### Task to complete
Lines with "computer": pull these out of the listing below.

### Records supplied
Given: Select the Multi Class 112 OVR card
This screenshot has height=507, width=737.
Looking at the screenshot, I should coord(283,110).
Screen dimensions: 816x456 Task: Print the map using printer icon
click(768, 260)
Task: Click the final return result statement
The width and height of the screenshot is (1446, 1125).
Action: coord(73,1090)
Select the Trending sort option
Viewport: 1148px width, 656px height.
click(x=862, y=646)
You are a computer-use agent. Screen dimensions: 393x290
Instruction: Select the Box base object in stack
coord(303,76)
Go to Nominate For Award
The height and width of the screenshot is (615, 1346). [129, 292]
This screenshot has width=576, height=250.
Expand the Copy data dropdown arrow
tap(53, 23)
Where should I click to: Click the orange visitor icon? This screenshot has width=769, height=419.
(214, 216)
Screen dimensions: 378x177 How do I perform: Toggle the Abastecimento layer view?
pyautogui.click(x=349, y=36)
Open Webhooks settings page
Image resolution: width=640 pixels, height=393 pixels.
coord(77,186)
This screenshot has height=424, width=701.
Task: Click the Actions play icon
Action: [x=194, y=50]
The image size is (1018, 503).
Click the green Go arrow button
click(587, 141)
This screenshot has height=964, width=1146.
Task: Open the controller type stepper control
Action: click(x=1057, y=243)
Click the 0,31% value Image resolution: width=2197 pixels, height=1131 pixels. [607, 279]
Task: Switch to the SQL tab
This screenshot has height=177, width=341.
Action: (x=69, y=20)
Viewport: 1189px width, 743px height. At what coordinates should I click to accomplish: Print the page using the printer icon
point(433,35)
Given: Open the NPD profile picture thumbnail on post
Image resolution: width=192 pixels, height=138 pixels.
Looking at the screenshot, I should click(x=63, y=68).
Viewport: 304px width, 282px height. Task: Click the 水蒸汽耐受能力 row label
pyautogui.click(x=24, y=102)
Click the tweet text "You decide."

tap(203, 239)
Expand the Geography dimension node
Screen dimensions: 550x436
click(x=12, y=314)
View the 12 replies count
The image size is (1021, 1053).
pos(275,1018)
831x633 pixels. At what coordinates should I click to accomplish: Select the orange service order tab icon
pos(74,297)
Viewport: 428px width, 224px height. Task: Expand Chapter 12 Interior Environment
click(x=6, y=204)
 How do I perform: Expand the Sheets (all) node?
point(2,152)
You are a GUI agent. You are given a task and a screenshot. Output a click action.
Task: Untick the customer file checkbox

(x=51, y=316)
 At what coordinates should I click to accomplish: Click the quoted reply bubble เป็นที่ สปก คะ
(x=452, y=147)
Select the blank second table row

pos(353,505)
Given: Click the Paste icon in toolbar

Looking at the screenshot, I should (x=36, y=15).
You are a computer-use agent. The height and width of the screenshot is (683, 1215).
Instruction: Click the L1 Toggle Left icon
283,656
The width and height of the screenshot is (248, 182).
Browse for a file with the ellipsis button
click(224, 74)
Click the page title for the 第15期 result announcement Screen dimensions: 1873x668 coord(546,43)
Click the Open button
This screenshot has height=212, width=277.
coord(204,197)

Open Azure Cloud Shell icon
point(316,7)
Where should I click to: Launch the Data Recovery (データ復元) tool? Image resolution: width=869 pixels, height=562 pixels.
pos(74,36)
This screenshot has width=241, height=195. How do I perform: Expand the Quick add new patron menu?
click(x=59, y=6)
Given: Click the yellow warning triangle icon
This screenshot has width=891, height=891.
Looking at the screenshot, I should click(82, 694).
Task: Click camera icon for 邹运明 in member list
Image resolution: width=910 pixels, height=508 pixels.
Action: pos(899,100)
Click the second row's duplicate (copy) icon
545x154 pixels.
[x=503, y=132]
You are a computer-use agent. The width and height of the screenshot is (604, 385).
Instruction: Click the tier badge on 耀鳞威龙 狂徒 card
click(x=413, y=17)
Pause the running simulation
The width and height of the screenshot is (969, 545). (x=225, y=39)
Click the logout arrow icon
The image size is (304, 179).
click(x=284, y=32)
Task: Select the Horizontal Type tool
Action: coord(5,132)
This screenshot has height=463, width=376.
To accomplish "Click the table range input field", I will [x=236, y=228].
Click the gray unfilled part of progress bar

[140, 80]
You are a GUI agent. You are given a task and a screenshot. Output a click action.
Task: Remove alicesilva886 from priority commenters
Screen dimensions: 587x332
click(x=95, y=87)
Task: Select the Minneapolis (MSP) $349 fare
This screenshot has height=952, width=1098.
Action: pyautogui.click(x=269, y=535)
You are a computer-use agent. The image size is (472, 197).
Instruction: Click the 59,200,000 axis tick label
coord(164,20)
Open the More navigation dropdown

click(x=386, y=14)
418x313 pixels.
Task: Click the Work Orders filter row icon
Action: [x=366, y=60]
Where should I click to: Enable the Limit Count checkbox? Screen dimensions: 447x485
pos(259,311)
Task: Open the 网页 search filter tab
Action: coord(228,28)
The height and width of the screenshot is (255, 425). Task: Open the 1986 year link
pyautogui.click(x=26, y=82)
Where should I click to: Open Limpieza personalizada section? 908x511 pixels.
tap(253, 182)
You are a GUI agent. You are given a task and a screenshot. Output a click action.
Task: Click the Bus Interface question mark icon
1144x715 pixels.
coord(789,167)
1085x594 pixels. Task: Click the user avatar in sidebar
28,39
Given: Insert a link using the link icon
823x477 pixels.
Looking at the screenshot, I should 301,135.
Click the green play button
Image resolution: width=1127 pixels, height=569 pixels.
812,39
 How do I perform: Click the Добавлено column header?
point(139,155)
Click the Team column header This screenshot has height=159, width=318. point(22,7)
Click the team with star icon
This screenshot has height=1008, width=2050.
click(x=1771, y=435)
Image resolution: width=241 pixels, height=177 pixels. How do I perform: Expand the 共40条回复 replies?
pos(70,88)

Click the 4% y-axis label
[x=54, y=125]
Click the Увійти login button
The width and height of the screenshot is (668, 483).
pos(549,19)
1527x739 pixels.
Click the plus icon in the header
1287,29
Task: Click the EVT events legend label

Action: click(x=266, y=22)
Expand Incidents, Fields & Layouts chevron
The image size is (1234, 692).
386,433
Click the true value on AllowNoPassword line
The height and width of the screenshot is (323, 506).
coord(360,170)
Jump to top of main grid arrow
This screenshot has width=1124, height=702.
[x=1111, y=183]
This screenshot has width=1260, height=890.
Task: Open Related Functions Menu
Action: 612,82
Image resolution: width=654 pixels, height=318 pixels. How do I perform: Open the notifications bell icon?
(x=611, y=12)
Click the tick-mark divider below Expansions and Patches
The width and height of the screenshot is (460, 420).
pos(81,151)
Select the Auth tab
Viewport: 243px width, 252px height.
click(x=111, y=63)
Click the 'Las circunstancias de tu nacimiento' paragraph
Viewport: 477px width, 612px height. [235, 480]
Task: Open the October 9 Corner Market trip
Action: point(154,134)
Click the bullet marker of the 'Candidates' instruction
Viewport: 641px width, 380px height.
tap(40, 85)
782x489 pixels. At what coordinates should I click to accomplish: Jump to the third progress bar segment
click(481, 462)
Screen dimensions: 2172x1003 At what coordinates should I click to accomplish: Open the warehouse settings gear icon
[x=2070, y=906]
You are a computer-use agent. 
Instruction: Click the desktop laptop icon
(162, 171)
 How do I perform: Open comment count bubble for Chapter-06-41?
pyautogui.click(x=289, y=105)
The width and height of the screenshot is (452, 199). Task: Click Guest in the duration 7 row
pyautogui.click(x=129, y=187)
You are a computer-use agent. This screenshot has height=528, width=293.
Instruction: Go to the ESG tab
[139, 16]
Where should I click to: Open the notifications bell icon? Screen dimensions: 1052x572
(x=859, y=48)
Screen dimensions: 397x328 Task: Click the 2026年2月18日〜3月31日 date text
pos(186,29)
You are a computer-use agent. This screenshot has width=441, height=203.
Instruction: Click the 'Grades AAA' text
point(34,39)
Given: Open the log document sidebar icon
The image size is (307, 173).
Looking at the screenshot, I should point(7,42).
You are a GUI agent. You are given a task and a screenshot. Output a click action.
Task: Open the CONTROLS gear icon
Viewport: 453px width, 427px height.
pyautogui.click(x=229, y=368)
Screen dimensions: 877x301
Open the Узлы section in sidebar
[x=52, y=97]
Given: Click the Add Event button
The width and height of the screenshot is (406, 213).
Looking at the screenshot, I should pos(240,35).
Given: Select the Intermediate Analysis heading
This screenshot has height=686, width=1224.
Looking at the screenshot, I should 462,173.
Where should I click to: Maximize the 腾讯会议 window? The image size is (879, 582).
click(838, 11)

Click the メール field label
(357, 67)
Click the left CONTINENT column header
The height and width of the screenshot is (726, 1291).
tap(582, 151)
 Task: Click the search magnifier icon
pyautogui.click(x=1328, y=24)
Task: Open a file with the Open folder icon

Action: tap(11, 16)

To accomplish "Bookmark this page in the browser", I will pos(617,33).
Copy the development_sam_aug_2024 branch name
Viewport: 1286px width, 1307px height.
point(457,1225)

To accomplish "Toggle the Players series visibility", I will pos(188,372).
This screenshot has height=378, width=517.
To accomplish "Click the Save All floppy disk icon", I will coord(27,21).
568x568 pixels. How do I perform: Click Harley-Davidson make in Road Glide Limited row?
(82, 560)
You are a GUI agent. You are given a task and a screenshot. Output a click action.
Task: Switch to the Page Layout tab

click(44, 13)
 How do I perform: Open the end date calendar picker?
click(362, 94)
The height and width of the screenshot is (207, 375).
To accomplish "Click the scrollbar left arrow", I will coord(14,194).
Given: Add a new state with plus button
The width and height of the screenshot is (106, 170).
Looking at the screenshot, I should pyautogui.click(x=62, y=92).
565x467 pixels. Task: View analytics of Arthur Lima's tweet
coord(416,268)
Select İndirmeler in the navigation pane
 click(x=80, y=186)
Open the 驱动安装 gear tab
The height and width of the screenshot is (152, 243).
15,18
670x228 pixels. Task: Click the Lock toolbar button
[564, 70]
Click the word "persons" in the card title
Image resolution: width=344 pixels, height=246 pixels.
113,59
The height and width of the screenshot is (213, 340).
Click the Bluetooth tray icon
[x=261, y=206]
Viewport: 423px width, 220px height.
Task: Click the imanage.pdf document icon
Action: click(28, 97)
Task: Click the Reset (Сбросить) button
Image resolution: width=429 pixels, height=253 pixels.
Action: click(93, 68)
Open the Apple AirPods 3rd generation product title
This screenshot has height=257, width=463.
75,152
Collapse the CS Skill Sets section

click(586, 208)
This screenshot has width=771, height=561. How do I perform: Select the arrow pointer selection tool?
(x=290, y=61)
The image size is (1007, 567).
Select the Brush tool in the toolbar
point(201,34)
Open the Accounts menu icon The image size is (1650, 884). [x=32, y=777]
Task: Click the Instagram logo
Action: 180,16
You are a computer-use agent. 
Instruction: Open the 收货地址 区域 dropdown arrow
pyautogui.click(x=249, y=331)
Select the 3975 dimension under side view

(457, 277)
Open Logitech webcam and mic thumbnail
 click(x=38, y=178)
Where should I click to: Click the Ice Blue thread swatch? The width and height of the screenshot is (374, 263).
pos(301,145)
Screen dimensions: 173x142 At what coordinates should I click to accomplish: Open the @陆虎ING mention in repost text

### Exercise result
You are a computer-use agent. Screen dimensions: 393x290
You are a computer-use agent. The height and width of the screenshot is (683, 1215).
You are a computer-use agent. The width and height of the screenshot is (604, 385).
You are a computer-use agent. The image size is (472, 197).
You are a computer-use agent. 
You are a computer-use agent. This screenshot has height=528, width=293.
You are a computer-use agent. This screenshot has width=441, height=203.
You are a computer-use agent. 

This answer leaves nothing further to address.